The attachments of a skeletal muscle are its origin and insertion; anatomically the origin is the more proximal attachment and the insertion is the more distal attachment. A single joint muscle (SJM) involves one joint, on the other hand, a two-joint muscle (TJM) extend over two joints (referred to as 2-joint muscles in the present study). SJMs affect one joint, and TJMs affect two joints of the skeleton affecting their work efficiency, but sometimes we have some cases where chronic pain has resulted from the overuse, misuse or incomplete sport injury involving 2-joint muscles. For example, when the upper arm is moved forward, tension developing in the biceps brachii contributes, simultaneously, to flexing the elbow and rotating the forearm. When the knee is moved backward, tension in the gastrocnemius contributes, simultaneously, to flexion of the knee and dorsiflexion of ankle joint 2, 3).

Therefore, the complex mechanics associated with TJM action compared with SJM involvement are obvious. Because of these complex rotational forces, cases of chronic pain associated with TJM misuse/overuse are not uncommon. As mentioned above, we experience two-joint muscle pain in daily life. In many cases, pain can develop in the biceps brachii (BB) muscle and gastrocnemius (G) muscle pain due to overuse, misuse, a variety of exercise activities, sports and so on. From our experience, in these chronic cases of BB and G muscle pain the site most prone to pain has been the transitional portion between the muscle and tendon.

In general, this site of interest is located close to the area where the muscle is attached to the bone. From the standpoint of posture control, when the posture is such that the body fails to follow the line denoting its center of gravity, chronic pain is more liable to develop in the muscles involved. There has been a lot of basic research 4, 5, 6), and many clinical studies 7, 8, 9, 10, 11, 12, 13) carried out involving LLLT. Some previous reports have discussed the type of LLLT device 14), wavelength-specific benefits 15) and evaluation of treatment methods. Recently, basic research on LLLT is gaining validity. As an example of this, if a PubMed search is carried out using ‘LLLT’ as the keyword, over 5,700 results will be displayed.

There are various possible explanations for the positive effects of LLLT treatment 16, 17, 18). The authors believe that a rise in the pain threshold, improved blood flow and regeneration of the compromised structure of 2-joint muscle are the main contributing factors 19, 20).

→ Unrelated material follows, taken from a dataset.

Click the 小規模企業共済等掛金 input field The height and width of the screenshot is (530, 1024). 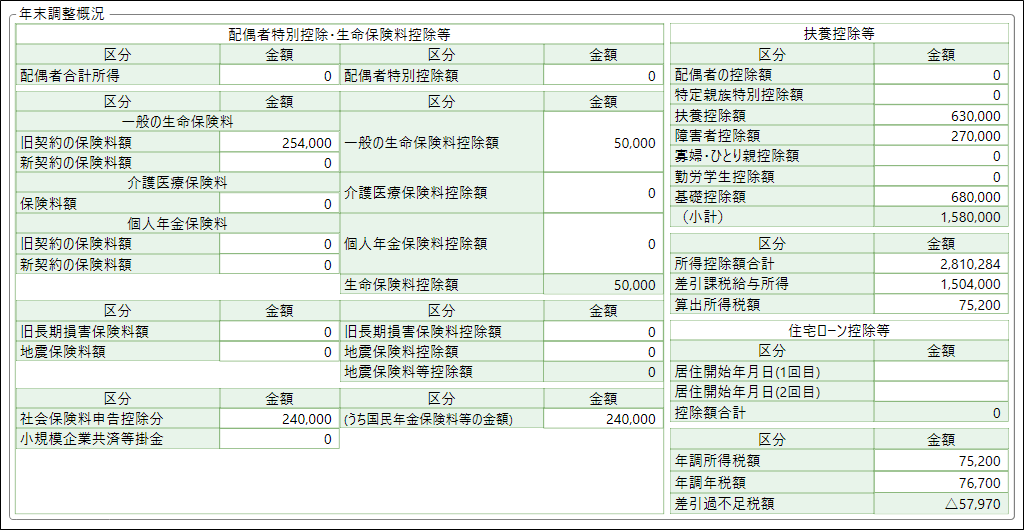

In this study, we treated the disease with LLLT irradiation, as one of the tools available in physical therapy. LLLT is simple and easy to administer without any side effects. Regarding the evaluation of pain, a statistically significant effect was observed in the VAS scores after irradiation (p < 0.0001).

However, one limitation of this cross-sectional study was the lack of a demographically-matched control and or placebo (sham irradiation) group. Another limitation is the lack of a long-term follow-up after the final treatment session to assess the latency of the efficacy. To validate the results of this study, such controlled and placebo studies with a long-term follow-up are required and warranted in the future.

Conclusion

The present study demonstrated that LLLT was an effective form of treatment for 2-joint muscle pain. Patients should be advised regarding adopting an inappropriate posture and inappropriate activities of daily living which could result in developing 2-joint muscle pain, or exacerbating such preexisting pain. Therefore, for patients to continue to reap the benefits of LLLT intervention, we discovered that education regarding posture during patients' ADL was also very important.